SAM + Stable Diffusion for Text-to-Image Inpainting
Summary
Create a pipeline with GroundingDINO, Segment Anything, and Stable Diffusion Inpainting Pipeline
In this article, we’ll leverage the power of SAM, the first foundational model for computer vision, along with Stable Diffusion, a popular generative AI tool, to create a text-to-image inpainting pipeline that we’ll track in Comet (full disclosure: I work for Comet). Feel free to follow along with the full code tutorial in this Colab and get the Kaggle dataset here.
What is SAM?
Earlier this year, Meta AI caused another huge stir in the computer vision community with the release of their new open-source project: the Segment Anything Model (SAM). But, what makes SAM so special?

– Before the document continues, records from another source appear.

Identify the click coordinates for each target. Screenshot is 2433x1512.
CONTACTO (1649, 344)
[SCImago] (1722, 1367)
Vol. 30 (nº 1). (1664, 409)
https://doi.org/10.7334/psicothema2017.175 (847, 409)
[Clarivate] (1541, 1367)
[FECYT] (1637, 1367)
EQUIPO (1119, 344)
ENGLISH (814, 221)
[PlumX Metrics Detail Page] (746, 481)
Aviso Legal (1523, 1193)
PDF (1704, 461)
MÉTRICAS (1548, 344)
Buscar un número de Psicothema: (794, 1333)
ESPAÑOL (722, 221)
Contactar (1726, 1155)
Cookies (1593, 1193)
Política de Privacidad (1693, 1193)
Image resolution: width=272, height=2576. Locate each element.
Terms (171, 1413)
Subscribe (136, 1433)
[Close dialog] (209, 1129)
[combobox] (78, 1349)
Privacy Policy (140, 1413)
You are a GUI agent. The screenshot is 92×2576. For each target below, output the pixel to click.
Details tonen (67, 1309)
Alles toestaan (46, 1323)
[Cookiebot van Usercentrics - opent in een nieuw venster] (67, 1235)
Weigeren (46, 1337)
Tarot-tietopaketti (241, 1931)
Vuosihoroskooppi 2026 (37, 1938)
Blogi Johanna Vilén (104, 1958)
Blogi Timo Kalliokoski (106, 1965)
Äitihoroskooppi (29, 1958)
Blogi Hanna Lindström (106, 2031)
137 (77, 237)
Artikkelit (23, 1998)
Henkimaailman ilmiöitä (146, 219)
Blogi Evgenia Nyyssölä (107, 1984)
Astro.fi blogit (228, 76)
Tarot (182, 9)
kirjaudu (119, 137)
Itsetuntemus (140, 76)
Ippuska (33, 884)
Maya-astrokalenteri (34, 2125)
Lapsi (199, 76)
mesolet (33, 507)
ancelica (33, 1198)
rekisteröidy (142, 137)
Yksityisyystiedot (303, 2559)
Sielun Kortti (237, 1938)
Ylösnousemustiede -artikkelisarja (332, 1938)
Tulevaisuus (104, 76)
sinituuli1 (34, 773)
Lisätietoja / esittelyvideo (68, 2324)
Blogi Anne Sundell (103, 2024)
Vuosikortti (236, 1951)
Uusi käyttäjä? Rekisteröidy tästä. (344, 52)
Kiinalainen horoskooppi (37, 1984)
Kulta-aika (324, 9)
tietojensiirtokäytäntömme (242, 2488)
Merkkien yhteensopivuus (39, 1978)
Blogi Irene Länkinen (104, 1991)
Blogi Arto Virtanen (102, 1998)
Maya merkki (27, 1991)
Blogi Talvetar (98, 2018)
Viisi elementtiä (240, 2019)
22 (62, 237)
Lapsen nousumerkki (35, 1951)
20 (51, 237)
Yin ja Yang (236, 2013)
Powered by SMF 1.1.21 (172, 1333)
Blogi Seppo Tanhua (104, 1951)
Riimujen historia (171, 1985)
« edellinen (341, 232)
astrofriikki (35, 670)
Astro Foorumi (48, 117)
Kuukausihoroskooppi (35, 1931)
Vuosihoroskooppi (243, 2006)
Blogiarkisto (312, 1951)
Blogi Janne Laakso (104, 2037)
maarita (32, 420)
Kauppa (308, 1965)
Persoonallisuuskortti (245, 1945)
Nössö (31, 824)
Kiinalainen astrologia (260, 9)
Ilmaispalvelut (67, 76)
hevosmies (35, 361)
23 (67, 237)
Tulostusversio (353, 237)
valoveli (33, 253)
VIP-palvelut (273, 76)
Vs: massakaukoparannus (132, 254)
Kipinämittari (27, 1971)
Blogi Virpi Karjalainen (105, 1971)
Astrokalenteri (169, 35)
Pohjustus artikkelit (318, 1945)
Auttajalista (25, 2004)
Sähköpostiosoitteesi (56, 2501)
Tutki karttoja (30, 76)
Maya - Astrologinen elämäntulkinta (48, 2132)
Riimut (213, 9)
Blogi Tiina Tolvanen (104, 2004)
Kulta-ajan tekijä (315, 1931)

SAM is a prompt-able segmentation system with results that are simply stunning. It excels in zero-shot generalization to unfamiliar objects and images without the need for additional training. It’s also considered the first foundational model for computer vision, which is big news! We’ll talk a little more about foundational models next.
SAM was trained on a massive dataset of 11 million images with 1.1 billion segmentation masks, which Meta has also released publicly. But perhaps the best way to showcase SAM’s groundbreaking capabilities is with a short demo:
What are foundation models?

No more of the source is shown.